Michael A. Carducci, MD, FACP: I think there’s a lot of extrapolations for the high-risk patient. If they’re really that high-risk, then you give hormones and radiation. Should you add a docetaxel? Should you add in one of these newer AR-targeted agents? That’s research, in my opinion, but it can be helpful to see, what is the outcome for that.
The newer group that people are talking about that still present, particularly with novel imaging for these high-risk patients, are those in which you find oligometastatic disease. And the current belief is, “Is this all that it is?” and “If you manage it…” We’ve got clinical trial protocols where we’re taking care of the local disease, either with radiation or surgery, and then hormonal therapy or chemotherapy. One of our studies is actually looking at an AR-targeted agent along with it, and then spot welding the metastatic site. That’s the kitchen sink. That’s everything we have trying to say, “This is all it is. Let’s go at it full force.” We have no idea if that makes any sense.
Evan Y. Yu, MD: But there are good trials being designed.
Neal D. Shore, MD, FACS: I think what’s important, what Mike says, is—and I’ve seen this in our leading academic institutions, and I’ve seen this both in the United States and abroad—there is this movement where the pendulum has swung back to being more aggressive on training oligometastatic disease. But your point is well taken. We don’t have any level 1 evidence that’s of value at all, and we want to be really careful to recommend it. We have to design good trials and get the evidence to find out what the right population is and what the right multimodality therapy is. Otherwise, people just start saying, “Well, we’ll start getting super aggressive again.” I don’t think we want to do that.

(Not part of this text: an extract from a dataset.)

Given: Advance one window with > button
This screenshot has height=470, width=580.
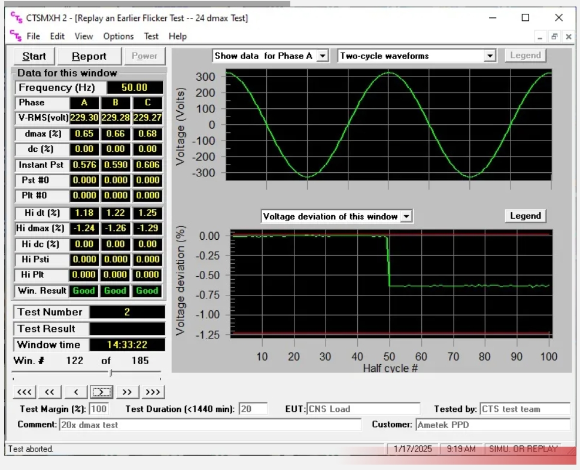Looking at the screenshot, I should pos(102,392).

Raoul S. Concepcion, MD, FACS: I think, Neal, when you and I trained in the 1980s, where the thought was that there was only going to be 1 mode of therapy, the concept of what we used to do—and obviously what Dr. Walsh wanted and he advocated for early on—was that if you had positive lymph nodes, you stopped therapy. The concept was that the tumor had obviously spread outside the confines of the prostate, which made surgical cure, given the associated morbidities with radical prostatectomy, unacceptable from a quality-of-life standpoint. If you were a high-volume prostatectomy center, yes, there is associated incontinence and sexual dysfunction.

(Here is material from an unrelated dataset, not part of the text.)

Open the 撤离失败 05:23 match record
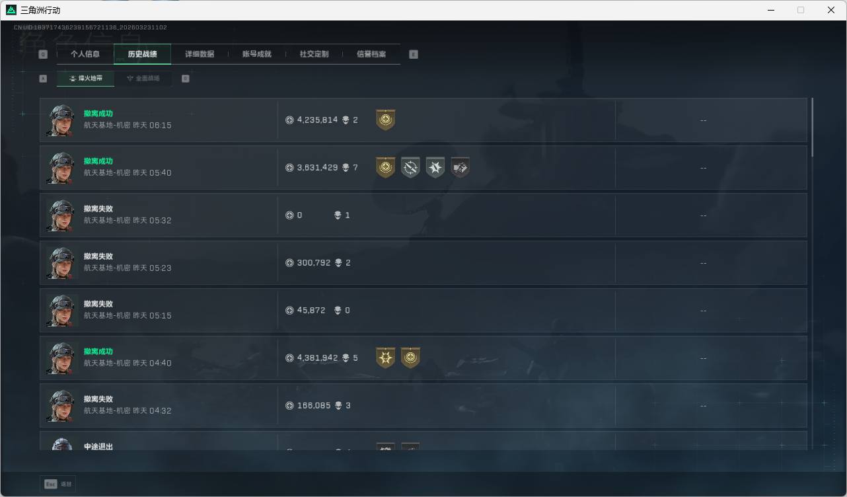The image size is (847, 497). point(424,263)
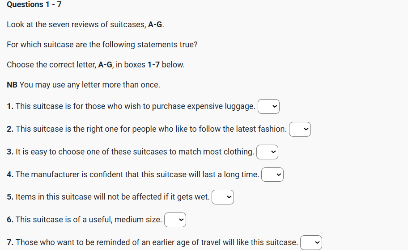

However, to me, there was always some value, especially in higher-volume tumors, to get that out. Because when they do recur, if you left the tumor in, the problem with locally advancing disease—bladder/neck obstruction, bilateral ureteral obstruction, hematuria, those types of things—is it was miserable. Mike, your point is well taken, and we can talk about this now—how it relates to the CRPC space, these newer imaging techniques that are going to start coming onboard.
Michael A. Carducci, MD, FACP: It’s the newer imaging and the safer prescriptions—these things that say “high-risk” or “You’ve got disease that we knew might be there, but we could never detect on our traditional scans.” It makes us think differently about how aggressive to be.